§ **Task to carry out**:
Your answer should consist of the lines below that hold the word "legend".

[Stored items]

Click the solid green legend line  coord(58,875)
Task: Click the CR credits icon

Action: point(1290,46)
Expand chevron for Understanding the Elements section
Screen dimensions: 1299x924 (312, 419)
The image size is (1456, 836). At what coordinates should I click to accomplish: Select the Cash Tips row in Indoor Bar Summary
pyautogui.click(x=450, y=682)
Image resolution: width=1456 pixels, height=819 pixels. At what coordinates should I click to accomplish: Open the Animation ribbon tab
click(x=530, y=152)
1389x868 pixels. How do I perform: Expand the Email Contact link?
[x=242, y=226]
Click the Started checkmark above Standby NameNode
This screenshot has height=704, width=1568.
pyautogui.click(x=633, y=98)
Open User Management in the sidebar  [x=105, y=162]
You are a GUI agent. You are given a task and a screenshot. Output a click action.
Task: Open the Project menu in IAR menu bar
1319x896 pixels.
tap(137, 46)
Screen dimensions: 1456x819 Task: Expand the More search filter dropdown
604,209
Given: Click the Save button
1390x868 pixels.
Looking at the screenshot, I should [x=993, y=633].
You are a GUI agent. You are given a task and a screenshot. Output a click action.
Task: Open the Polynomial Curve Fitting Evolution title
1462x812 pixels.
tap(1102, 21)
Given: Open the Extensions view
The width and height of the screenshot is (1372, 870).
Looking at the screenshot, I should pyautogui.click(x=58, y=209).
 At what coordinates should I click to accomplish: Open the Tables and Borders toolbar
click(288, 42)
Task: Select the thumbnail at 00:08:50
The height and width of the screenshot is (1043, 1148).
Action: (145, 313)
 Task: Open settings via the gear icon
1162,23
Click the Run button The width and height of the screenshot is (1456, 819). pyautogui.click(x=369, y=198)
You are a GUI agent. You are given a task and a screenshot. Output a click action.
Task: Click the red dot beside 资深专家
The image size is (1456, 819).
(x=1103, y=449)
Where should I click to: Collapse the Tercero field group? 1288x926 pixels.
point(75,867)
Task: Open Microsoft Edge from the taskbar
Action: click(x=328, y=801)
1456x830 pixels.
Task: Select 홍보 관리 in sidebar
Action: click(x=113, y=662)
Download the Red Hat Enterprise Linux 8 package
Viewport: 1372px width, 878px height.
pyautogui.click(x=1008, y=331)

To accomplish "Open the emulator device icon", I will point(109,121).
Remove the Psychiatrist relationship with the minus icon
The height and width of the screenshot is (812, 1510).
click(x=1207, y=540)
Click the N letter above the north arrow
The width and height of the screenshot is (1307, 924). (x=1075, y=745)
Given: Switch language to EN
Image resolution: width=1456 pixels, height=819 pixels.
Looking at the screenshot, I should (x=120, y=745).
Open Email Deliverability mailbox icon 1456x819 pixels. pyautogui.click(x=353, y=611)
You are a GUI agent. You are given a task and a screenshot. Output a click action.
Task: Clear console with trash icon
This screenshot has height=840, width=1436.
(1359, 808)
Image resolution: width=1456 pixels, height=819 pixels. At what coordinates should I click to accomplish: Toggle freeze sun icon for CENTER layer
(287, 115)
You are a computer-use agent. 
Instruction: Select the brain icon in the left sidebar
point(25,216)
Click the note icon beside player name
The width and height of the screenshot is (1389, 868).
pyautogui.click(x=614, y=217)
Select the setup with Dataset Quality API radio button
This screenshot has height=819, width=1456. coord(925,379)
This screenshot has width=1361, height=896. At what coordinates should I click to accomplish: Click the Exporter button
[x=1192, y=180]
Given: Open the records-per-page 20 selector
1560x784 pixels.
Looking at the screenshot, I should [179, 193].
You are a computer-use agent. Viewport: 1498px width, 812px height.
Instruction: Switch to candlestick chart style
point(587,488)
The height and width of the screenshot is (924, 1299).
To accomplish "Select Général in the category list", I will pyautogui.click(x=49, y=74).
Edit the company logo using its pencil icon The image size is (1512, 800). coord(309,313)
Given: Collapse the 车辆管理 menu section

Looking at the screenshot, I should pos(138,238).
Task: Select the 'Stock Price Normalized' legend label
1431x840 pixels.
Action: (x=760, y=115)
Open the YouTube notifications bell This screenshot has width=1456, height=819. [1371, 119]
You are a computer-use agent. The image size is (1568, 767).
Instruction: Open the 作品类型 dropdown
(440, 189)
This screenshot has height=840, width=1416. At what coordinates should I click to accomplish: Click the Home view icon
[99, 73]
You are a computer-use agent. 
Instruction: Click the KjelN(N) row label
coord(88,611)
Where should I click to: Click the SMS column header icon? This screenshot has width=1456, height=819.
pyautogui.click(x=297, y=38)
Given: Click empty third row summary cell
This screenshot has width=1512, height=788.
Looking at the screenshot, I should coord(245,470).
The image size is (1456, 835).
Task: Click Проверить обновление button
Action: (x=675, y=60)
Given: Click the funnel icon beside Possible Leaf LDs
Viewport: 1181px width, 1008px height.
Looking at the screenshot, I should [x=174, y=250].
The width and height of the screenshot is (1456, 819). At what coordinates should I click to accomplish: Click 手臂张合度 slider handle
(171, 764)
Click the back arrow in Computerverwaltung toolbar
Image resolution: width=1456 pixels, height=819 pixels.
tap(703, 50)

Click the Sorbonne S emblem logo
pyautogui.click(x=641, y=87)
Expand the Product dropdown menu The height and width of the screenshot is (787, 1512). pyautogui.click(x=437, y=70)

§ **Exercise response**:
Click the solid green legend line  coord(58,875)
Task: Select the 'Stock Price Normalized' legend label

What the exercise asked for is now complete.